35 tahun 1999 dan terakhir telah dilakukan penyesuaian dengan UU No. 4 tahun
2004 tentang kekuasaan kehakiman
Dalam
Pasal 2 UU No. 4 tahun 2004 menegaskan
bahwa penyelenggaraan kekuasaan kehakiman dilakukan oleh sebuah Mahkamah Agung dan badan peradilan yang berada
dibawahnya dalam lingkungan peradilan umum, lingkungan peradilan agama, peradilan
militer, dan peradilan tata usaha negara dan oleh sebuah Mahkamah Konstitusi. Maka memperhatikan dari Pasal 2 tersebut diatas terlihat bahwa Pengadilan HAM bukanlah pengadilan yang
berdiri sendiri seperti pengadilan negeri pengadilan militer dan pengadilan
tata usaha negara, melainkan merupakan pengadilan khusus yang berada di
lingkungan peradilan umum yang berkedudukan di daerah kabupaten/kota yang daerah
hukumnya meliputi daerah hukum
pengadilan negeri yang bersangkutan.
Keberadaan
peradilan HAM sama dengan keberadaan
pengadilan anak atau praperadilan hanya saja dalam pengadilan HAM penentuan dan
komposisi hakimnya ditentukan tersendiri sesuai dengan undang-undang Nomor 26
tahun 2000 tentang Pengadilan
HAM.
Hakim
peradilan HAM disebut Haikim Ad Hoc yaitu hakim yang diangkat dari luar hakim
karier yang memenuhi prasyaratan professional, berdedikasi dan berintegritas
tinggi, menghayati cita-cita negara hokum dan negara kesejahtraan yang
berintikan keadilan, memahami dan menghormati HAM dan kewajiban dasar manusia
(penjelasan pasal 28 ayat (1) UU No. 26 tahun 2000)
Saat ini
Indonesia sedang menjadi sorotan dunia sehubungan digelarnya Peradilan ad
hoc bagi pelaku pelanggaran HAM berat di Timor Timur pasca jajak pendapat.

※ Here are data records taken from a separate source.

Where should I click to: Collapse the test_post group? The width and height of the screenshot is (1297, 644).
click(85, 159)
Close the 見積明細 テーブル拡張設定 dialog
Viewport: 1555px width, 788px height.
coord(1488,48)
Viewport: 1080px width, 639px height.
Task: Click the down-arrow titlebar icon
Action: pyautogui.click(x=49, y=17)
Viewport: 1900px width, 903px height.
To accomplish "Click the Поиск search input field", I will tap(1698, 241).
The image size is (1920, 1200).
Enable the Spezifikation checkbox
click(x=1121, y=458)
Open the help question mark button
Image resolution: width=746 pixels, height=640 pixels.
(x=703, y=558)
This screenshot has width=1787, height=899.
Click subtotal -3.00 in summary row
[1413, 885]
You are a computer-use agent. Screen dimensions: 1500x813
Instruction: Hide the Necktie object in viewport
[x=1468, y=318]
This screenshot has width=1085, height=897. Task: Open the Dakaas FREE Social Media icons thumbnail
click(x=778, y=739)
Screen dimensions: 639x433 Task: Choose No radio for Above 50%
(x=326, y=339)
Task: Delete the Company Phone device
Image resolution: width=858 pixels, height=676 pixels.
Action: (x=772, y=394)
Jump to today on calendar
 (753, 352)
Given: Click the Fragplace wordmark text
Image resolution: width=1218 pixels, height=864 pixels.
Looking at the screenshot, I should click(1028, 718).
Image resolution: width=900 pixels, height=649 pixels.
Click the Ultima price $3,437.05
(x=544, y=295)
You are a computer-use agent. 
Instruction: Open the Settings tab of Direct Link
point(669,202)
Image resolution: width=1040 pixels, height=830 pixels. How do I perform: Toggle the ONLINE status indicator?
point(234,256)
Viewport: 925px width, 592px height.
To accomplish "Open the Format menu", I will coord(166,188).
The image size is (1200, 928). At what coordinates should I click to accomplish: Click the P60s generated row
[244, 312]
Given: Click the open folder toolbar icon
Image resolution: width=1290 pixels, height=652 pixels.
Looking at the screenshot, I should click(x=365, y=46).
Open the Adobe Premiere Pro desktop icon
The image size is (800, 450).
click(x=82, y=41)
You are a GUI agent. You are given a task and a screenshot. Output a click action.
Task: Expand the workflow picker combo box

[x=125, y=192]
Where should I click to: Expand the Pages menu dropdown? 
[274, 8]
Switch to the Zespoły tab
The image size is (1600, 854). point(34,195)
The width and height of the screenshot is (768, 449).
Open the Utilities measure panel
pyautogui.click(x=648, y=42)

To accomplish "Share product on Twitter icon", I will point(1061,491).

Pelanggaran HAM berat merupakan kejahatan yang bersifat merusak hak-hak asasi
seseorang atau sekelompok orang dan bukan sekedar hanya untuk menghilangkan
nyawa secara materiil dari kejahatan tersebut. Pelanggaran HAM berat merupakan
tindakan yang bersifat sistemik atau meluas (systemic or widespread).
Sehubungan
dengan hal tersebut ada beberapa permasalahan yang muncul, yakni pertama,
ketentuan-ketentuan hukum nasional yang dapat digunakan sebagai dasar
pemidanaan bagi pelaku pelanggaran HAM berat, kedua, hubungan antara
Hukum Pidana Nasional dan Hukum Pidana Internasional yang digunakan sebagai
dasar pemidanaan bagi pelanggaran HAM berat. Ketiga, hambatan-hambatan
yang muncul sehubungan dengan harmonisasi ketentuan hukum Nasional dengan hukum
Internasional.
Pengadilan
bagi pelaku pelanggaran HAM berat di Indonesia didasarkan pada
ketentuan dalam UU No 26 tahun 2000 tentang Pengadilan HAM, dengan
membentuk Pengadilan HAM ad hoc untuk mengadili pelaku kejahatan genocide
dan kejahatan terhadap kemanusiaan yang terjadi sebelum dibentuknya UU No 26
tahun 2000 tersebut. Undang-Undang No 26 Tahun 2000 tentang Pengadilan
HAM ini mengadopsi rumusan tindak pidana
berupa kejahatan terhadap kemanusiaan dan kejahatan genocide dari Statuta Roma l998 meskipun pemerintah Indonesia sebelumnya tidak
meratifikasi Statuta Roma l998 tentang pembentukan Internasional Criminal Courts (ICC). Putusan
pengadilan HAM ad hoc Jakarta Pusat dalam mengadili 12 orang terdakwa
pelanggaran HAM berat Timor Timur telah membebaskan 5 orang terdakwa sedangkan
mereka yang dipidana hanya dijatuhi pidana penjara di bawah batas ancaman
minimun 10 tahun. Akibatnya pengadilan HAM ad hoc ini dianggap tidak
memenuhi standar Internasional. Undang-undang No 26 Tahun 2000 yang digunakan
sebagai dasar hukum pengadilan HAM ad hoc tersebut memang tidak memenuhi
standar internasional, hal ini dikarenakan tidak dipenuhi syarat-syarat
pendirian Pengadilan HAM ad hoc secara Internasional.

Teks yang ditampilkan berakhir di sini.